Early Adulthood (20-40 years) College has been a great time meeting new friends, partying and getting an education what could be better. By 20 years old I am nearing the end of college and beginning to think of my future. In what state will I find a job, where will I live, what kind of friends will I meet? These are difficult decisions that sometimes dont offer the desirable choices one would wish to have. I was fortunate to have multiple job offers in different locations to choose from making the stress of this decision easier. I settled in Utah which offered a similar climate and great skiing much like I was accustomed to as a child in Montana. This was an easy and possibly the best choice to reduce culture shock on my delicate system while I grow up and relate to my new position in life. This is the point in my life where I lay out more of my life plan that I use as a guide to measure if I am on the right track. I am 28 now and the wild days are winding down, the career is becoming more important. The next few years are life changing starting with a marriage to a woman that already has children. My life changed considerably at this point, I needed to put an end to my self-centered ways and focus on the children and the family. This was probably not the smoothest transition in history and I could have used some professional coaching prior to executing this challenge. By the age of 40 things are going well with the career, money is not a big issue, and the kids are growing up.

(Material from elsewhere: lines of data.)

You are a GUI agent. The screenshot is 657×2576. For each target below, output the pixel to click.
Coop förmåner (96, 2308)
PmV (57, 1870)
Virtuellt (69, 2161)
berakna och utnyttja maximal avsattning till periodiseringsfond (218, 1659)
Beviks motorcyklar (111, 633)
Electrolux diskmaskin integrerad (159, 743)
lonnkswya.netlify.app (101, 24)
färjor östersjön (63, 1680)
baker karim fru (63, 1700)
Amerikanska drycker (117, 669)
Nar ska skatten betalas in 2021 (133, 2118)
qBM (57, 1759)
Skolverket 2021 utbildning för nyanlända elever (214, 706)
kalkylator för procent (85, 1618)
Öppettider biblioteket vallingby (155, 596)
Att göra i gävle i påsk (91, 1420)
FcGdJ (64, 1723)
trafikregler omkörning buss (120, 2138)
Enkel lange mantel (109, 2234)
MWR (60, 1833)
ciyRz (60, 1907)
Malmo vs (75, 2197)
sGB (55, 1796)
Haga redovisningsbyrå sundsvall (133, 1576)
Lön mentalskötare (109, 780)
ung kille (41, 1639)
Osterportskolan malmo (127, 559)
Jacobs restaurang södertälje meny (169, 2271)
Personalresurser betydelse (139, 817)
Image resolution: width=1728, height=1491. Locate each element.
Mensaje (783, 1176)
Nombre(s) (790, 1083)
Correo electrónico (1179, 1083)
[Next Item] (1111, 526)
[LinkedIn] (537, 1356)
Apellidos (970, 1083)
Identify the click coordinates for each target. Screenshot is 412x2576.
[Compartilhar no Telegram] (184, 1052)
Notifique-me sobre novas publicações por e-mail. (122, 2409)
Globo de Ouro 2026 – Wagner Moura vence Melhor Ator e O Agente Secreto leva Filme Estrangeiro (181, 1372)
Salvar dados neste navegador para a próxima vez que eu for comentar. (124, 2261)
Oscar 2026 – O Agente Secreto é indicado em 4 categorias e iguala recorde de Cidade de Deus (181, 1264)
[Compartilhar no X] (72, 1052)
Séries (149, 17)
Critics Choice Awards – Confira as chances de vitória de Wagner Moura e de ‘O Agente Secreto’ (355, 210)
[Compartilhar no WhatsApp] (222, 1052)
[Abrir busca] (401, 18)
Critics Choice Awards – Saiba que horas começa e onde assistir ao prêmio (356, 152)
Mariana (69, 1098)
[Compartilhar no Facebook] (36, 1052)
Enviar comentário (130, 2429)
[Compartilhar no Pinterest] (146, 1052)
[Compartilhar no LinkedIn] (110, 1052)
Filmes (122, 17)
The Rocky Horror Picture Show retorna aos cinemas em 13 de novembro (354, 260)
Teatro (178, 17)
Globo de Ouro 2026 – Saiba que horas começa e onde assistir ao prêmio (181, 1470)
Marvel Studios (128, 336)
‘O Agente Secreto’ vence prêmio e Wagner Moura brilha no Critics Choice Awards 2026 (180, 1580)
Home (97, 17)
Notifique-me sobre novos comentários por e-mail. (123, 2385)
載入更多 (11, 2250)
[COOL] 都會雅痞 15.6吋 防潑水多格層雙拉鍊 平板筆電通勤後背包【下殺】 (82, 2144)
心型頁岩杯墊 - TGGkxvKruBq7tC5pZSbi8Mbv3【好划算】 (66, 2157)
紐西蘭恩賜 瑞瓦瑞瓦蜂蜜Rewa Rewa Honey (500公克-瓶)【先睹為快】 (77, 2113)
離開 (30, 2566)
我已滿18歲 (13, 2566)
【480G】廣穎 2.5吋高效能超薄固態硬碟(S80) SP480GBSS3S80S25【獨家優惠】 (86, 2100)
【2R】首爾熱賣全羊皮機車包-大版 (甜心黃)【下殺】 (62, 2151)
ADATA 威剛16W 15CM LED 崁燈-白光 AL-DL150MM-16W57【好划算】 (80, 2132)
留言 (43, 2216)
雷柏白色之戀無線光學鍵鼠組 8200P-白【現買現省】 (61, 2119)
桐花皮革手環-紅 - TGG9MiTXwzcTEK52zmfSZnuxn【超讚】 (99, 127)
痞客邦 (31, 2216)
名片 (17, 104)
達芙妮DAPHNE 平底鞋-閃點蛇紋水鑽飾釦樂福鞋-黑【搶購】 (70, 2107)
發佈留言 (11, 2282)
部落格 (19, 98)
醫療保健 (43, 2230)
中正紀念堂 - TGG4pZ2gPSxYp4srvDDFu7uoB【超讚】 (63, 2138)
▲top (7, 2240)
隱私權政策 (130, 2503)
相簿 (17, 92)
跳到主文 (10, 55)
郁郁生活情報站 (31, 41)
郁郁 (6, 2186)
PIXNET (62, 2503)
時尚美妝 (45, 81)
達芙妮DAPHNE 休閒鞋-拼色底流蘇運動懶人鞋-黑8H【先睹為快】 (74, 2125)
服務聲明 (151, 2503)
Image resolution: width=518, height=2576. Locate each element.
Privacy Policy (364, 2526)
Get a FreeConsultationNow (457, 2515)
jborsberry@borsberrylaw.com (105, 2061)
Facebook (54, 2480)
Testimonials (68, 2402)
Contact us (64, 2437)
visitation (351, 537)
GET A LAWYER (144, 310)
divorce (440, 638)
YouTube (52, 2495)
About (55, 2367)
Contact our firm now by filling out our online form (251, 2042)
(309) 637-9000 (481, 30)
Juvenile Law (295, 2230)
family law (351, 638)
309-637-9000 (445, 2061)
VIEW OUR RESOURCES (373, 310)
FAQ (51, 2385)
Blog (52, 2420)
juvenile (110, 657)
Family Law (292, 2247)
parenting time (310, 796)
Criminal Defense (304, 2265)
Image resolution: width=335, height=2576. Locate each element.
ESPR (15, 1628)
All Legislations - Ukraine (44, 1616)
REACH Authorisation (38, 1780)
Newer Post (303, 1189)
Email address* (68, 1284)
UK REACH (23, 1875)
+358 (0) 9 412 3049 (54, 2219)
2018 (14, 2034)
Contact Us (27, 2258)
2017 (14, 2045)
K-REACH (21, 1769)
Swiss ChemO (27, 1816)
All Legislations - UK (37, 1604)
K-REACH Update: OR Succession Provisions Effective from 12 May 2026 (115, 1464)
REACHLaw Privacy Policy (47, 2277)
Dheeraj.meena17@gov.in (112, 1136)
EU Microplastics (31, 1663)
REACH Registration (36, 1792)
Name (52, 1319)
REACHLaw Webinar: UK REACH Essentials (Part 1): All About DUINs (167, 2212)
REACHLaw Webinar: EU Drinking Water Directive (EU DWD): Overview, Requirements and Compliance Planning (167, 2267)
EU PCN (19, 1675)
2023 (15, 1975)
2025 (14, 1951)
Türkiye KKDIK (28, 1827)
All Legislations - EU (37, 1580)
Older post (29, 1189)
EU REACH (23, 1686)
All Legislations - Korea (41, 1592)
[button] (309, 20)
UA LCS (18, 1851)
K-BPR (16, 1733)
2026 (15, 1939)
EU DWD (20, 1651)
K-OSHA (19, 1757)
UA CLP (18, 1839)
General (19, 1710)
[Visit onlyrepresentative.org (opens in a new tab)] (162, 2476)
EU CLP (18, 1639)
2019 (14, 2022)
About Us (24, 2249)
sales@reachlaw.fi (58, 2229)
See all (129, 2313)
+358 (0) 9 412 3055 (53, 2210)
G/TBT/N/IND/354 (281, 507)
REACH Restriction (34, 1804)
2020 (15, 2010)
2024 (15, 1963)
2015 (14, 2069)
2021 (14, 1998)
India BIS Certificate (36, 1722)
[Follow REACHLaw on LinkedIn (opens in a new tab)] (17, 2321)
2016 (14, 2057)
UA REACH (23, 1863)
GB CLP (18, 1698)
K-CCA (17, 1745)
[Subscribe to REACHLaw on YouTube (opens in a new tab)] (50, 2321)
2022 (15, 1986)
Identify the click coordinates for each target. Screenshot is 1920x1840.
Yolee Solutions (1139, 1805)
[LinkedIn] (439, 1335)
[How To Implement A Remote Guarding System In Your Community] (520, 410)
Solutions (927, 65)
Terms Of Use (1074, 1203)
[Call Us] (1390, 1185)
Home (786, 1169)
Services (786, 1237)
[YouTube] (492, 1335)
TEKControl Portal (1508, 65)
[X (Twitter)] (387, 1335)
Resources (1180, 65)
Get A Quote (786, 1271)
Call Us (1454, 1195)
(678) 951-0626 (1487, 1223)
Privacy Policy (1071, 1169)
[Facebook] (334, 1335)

The girls are now at the age they can date and this is a difficult time for any parent. Middle Adulthood (40-60 years) This is the time in life that my kids are growing up and going through their own pains of life however exaggerated. This is a difficult time trying to know where to set a boundary and how

much freedom is enough to allow growth. I spent a lot of time trying to listen to problems and had to begin additional training to have these conversations with my children. This was an effort that was probably too little too late but between what I learned in class and from books I could control the situation so that the children did not. We also returned to church around this time in my life in a hope that some positive input in our childrens lives would help. It may have been church or prison because the children can push you to the edge if you let them. Fortunately children grow out of this phase quickly but it seems like a lifetime while it is going on. I am now 50 years old and starting to change the focus of my life. My career is probably at its peak and I am starting to consider retirement. My children are all grown now although some are still living at home and attending college. We recently lost one of our daughters to drowning and that pain continues to resonate through the family causing different emotions within each of us. Losing a child or sibling is a difficult thing as I watch each family member deal with the tragedy in their own unique way. We tend to dwell on our own loss or guilt rather than think about the loss of others or how this impacts a brother, sister or friend. Late Adulthood (>60 years) Finally something I will have to project and not reflect. At 60 and beyond I will be preparing for the end of my career I see myself with the same company. Working on the acquisition of a new company or even bringing a new company up to our standards and way of executing. I need to have a focus on my health with a regular workout program to stay fit and keep my body sharp. Continue schooling to keep my mind sharp and learning new things. As I look back on my life I

will recognize how fortunate I have been and also how much I still have to learn. I hope to spend the rest of my life learning new things, staying up to date with technology and never thinking I am old.

Bibliography
Berger, K. S. (2010). Invitation to the Life Span. New York: Worth Publishers.